Requirement: In the material below, rewrite the lines as a numbered list, from the line with "Contact (24, 1992)" up to and including the line with "[Idi na pretragu] (676, 40)". Leave out any blank lines.

-- Start of Material for this exercise --

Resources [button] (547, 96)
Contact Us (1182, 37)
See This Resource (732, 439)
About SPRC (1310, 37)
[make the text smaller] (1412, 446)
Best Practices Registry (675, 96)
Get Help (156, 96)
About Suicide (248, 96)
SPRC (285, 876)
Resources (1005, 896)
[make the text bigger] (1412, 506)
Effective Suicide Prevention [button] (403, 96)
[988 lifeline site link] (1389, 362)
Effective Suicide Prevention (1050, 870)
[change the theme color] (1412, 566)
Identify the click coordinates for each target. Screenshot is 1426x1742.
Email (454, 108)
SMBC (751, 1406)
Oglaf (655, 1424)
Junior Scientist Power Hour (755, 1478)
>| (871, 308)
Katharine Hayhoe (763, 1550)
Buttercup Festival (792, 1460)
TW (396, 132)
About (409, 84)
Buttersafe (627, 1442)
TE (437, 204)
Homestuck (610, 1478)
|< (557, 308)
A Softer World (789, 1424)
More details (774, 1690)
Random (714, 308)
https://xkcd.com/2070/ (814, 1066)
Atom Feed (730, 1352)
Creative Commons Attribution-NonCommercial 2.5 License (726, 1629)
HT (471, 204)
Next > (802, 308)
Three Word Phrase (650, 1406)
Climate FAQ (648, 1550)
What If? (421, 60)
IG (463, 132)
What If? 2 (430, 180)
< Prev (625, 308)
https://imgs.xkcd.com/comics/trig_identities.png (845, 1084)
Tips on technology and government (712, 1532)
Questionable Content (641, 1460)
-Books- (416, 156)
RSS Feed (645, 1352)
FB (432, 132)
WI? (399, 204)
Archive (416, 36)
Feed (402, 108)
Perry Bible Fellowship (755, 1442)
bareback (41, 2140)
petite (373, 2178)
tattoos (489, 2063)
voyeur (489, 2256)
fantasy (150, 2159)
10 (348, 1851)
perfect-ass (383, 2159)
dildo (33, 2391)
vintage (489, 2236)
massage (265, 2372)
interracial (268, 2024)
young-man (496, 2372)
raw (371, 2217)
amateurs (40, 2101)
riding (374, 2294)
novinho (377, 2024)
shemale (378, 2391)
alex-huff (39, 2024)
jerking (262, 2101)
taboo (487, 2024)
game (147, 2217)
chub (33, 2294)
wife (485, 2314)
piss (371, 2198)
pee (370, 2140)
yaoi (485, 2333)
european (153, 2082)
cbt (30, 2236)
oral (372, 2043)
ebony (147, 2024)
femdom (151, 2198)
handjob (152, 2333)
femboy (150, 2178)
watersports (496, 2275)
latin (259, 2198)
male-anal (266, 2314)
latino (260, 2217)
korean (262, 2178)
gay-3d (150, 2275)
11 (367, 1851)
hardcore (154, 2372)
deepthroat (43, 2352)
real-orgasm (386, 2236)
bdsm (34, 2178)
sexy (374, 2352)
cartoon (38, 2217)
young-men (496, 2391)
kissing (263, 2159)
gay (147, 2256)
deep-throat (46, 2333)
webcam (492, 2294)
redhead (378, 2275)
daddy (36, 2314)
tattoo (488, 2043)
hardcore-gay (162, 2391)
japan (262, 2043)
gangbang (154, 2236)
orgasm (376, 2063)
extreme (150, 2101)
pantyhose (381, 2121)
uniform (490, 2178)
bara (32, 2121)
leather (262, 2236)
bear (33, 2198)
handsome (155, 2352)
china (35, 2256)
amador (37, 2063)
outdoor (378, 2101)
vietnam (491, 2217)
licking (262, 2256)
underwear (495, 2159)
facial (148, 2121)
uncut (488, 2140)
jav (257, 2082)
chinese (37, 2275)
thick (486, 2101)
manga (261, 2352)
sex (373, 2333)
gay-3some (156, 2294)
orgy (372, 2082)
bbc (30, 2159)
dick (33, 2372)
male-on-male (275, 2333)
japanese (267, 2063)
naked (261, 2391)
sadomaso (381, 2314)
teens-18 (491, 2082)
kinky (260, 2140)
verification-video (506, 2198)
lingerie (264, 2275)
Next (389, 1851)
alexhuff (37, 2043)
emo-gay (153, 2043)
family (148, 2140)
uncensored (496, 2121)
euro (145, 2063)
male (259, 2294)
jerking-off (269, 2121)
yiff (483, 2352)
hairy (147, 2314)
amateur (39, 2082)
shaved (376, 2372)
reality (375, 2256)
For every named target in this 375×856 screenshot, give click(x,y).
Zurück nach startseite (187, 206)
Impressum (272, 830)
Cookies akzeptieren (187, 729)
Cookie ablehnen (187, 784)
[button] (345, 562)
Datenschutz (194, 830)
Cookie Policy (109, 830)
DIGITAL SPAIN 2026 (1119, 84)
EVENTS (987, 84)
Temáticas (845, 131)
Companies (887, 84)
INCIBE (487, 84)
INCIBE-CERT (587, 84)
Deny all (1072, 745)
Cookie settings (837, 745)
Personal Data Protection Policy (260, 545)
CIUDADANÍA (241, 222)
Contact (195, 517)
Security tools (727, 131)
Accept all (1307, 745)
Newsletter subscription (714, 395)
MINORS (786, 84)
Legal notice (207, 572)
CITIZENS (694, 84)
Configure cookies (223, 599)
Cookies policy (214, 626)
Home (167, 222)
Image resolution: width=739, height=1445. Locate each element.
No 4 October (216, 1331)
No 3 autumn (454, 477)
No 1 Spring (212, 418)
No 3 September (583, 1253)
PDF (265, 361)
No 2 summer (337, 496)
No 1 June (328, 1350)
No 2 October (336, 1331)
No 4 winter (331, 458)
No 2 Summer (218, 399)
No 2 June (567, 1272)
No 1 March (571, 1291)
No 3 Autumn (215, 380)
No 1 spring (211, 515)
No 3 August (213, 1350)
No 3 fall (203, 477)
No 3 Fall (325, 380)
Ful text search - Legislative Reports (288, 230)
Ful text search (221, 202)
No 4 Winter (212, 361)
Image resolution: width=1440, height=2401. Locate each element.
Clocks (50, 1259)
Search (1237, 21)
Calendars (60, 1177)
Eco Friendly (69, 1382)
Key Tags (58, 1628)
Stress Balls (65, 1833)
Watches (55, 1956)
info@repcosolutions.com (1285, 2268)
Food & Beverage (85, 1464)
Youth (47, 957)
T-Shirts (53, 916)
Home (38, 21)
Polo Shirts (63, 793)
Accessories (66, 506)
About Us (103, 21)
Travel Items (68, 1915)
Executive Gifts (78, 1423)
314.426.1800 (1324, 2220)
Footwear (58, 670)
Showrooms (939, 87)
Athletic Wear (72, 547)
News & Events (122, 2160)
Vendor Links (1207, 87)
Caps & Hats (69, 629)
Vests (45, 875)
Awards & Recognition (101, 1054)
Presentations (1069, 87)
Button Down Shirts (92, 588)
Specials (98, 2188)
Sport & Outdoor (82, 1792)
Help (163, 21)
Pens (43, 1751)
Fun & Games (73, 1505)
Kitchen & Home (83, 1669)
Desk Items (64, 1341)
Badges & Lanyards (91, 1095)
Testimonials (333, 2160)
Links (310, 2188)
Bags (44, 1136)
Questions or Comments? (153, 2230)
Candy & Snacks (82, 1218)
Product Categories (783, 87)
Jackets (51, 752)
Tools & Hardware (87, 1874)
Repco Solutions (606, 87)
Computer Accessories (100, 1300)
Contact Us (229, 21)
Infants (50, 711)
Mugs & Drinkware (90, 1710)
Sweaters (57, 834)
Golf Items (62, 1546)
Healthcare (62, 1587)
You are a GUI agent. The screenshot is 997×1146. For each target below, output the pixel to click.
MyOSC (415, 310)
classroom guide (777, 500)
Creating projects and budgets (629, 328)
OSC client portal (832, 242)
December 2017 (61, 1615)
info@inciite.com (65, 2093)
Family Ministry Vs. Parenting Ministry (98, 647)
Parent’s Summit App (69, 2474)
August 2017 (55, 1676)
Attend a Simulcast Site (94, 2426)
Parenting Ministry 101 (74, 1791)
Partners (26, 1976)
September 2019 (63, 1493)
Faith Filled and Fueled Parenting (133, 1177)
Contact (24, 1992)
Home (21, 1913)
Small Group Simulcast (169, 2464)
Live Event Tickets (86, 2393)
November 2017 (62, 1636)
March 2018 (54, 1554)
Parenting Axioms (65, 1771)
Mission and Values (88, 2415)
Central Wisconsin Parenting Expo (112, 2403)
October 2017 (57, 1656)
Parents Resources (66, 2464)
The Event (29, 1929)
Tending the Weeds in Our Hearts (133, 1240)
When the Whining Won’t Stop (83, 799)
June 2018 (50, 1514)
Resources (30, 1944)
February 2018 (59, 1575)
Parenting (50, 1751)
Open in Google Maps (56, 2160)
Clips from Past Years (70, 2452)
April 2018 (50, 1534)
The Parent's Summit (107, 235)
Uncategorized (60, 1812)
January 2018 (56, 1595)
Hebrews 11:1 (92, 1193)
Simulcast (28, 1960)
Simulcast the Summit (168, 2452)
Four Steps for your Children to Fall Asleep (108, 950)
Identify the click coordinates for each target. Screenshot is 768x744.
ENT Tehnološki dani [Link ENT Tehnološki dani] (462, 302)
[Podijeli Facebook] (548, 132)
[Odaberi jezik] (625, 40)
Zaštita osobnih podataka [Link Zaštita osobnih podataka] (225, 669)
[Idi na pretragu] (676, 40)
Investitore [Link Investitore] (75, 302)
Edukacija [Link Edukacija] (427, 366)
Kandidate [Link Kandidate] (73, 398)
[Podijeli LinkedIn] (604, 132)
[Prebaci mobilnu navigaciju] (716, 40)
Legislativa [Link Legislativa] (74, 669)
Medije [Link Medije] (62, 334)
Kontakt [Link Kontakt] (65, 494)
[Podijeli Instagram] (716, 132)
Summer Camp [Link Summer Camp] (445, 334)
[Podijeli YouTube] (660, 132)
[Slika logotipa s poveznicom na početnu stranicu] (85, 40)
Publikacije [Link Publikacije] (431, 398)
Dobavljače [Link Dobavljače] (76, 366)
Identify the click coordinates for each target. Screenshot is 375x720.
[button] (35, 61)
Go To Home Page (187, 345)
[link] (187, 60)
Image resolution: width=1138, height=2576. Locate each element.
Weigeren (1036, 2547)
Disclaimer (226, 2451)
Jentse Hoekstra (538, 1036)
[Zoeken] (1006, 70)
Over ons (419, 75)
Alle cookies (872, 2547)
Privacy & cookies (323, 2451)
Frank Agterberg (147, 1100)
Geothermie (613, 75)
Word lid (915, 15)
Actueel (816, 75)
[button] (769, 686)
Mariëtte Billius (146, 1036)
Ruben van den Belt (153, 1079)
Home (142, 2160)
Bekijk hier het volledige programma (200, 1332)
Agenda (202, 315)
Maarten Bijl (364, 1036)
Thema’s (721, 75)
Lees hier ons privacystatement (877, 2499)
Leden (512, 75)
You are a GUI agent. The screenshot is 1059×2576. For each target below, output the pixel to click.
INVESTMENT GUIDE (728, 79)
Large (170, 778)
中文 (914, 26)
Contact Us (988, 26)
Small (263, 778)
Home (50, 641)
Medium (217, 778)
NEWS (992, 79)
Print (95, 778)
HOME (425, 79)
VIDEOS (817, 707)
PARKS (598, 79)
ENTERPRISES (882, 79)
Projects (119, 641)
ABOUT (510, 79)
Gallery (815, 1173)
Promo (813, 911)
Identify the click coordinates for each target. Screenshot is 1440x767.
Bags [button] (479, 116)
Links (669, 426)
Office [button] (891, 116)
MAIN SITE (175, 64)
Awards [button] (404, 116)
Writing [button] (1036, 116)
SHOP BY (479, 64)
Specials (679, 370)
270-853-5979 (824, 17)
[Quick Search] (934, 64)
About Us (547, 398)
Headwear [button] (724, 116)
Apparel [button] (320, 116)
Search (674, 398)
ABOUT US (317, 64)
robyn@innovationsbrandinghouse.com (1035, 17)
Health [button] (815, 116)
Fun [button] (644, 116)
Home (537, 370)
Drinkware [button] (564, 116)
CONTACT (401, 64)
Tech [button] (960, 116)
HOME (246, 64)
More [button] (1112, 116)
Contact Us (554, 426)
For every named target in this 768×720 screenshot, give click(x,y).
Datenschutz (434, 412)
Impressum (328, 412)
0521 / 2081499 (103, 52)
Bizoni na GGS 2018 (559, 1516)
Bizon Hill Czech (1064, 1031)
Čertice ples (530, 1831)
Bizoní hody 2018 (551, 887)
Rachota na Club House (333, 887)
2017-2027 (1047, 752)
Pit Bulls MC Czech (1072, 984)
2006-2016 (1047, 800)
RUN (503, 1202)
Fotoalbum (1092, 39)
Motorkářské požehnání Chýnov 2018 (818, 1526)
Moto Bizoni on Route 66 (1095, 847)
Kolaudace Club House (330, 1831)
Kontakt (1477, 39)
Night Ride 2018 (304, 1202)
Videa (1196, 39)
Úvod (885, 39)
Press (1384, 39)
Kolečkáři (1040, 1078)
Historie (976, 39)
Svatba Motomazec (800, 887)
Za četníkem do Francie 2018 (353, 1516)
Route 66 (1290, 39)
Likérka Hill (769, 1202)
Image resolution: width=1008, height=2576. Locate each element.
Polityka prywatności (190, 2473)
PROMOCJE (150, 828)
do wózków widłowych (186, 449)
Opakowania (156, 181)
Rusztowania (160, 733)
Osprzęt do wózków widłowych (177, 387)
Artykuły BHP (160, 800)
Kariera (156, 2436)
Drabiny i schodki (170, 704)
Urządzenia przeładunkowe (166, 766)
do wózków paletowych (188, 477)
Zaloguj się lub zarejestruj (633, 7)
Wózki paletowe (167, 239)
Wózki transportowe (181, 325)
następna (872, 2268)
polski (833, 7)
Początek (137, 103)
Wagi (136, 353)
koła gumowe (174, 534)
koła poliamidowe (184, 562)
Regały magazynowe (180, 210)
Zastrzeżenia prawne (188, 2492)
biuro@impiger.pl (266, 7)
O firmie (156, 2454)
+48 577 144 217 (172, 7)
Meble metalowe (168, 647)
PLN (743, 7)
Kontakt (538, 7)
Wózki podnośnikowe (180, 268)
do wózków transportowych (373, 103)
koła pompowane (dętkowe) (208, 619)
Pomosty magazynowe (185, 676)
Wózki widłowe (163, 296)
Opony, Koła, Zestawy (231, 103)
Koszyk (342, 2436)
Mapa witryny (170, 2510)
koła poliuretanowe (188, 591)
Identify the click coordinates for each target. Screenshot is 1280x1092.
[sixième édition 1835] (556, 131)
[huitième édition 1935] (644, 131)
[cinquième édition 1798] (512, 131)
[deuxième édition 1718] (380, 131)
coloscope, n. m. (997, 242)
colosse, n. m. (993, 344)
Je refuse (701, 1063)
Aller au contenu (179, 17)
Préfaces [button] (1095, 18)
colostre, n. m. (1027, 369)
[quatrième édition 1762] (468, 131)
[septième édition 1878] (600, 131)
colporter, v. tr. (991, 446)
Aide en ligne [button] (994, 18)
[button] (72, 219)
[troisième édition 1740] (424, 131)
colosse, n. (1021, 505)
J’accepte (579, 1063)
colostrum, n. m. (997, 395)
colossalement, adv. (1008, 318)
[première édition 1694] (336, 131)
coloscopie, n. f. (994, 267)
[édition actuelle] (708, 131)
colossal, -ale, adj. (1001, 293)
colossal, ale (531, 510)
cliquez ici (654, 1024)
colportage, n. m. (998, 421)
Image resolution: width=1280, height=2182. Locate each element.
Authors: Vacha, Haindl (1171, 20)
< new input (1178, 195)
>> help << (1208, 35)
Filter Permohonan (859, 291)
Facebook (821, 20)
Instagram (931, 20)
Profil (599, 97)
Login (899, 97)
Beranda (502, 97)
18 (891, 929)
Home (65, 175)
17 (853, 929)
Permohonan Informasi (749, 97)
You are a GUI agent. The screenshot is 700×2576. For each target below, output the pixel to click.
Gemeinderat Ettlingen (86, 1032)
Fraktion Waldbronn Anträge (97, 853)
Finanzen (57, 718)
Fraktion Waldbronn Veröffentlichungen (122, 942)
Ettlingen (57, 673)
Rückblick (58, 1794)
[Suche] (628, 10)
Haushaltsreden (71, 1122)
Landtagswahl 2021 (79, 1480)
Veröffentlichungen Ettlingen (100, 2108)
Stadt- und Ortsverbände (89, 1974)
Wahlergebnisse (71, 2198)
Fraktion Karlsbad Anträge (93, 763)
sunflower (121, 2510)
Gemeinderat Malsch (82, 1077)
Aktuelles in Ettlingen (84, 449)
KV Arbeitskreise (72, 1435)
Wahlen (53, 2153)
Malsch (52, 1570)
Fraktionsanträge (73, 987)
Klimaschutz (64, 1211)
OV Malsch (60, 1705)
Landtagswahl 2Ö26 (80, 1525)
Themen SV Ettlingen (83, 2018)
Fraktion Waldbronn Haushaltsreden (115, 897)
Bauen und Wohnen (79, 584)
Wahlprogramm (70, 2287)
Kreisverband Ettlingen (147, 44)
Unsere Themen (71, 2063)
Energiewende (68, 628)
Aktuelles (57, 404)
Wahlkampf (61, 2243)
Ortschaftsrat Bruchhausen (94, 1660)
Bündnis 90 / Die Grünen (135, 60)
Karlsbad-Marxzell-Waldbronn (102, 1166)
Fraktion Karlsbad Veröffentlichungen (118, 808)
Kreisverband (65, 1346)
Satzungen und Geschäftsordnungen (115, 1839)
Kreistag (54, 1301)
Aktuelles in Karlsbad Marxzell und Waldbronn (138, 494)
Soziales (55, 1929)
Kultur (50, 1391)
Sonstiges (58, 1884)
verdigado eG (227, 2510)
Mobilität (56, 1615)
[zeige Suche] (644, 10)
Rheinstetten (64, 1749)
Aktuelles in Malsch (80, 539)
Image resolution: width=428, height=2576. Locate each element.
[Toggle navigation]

-- End of Material for this exercise --

Solution for this problem:
1. Contact (24, 1992)
2. Home (21, 1913)
3. Small Group Simulcast (169, 2464)
4. Live Event Tickets (86, 2393)
5. November 2017 (62, 1636)
6. March 2018 (54, 1554)
7. Parenting Axioms (65, 1771)
8. Mission and Values (88, 2415)
9. Central Wisconsin Parenting Expo (112, 2403)
10. October 2017 (57, 1656)
11. Parents Resources (66, 2464)
12. The Event (29, 1929)
13. Tending the Weeds in Our Hearts (133, 1240)
14. When the Whining Won’t Stop (83, 799)
15. June 2018 (50, 1514)
16. Resources (30, 1944)
17. February 2018 (59, 1575)
18. Parenting (50, 1751)
19. Open in Google Maps (56, 2160)
20. Clips from Past Years (70, 2452)
21. April 2018 (50, 1534)
22. The Parent's Summit (107, 235)
23. Uncategorized (60, 1812)
24. January 2018 (56, 1595)
25. Hebrews 11:1 (92, 1193)
26. Simulcast (28, 1960)
27. Simulcast the Summit (168, 2452)
28. Four Steps for your Children to Fall Asleep (108, 950)
29. Identify the click coordinates for each target. Screenshot is 768x744.
30. ENT Tehnološki dani [Link ENT Tehnološki dani] (462, 302)
31. [Podijeli Facebook] (548, 132)
32. [Odaberi jezik] (625, 40)
33. Zaštita osobnih podataka [Link Zaštita osobnih podataka] (225, 669)
34. [Idi na pretragu] (676, 40)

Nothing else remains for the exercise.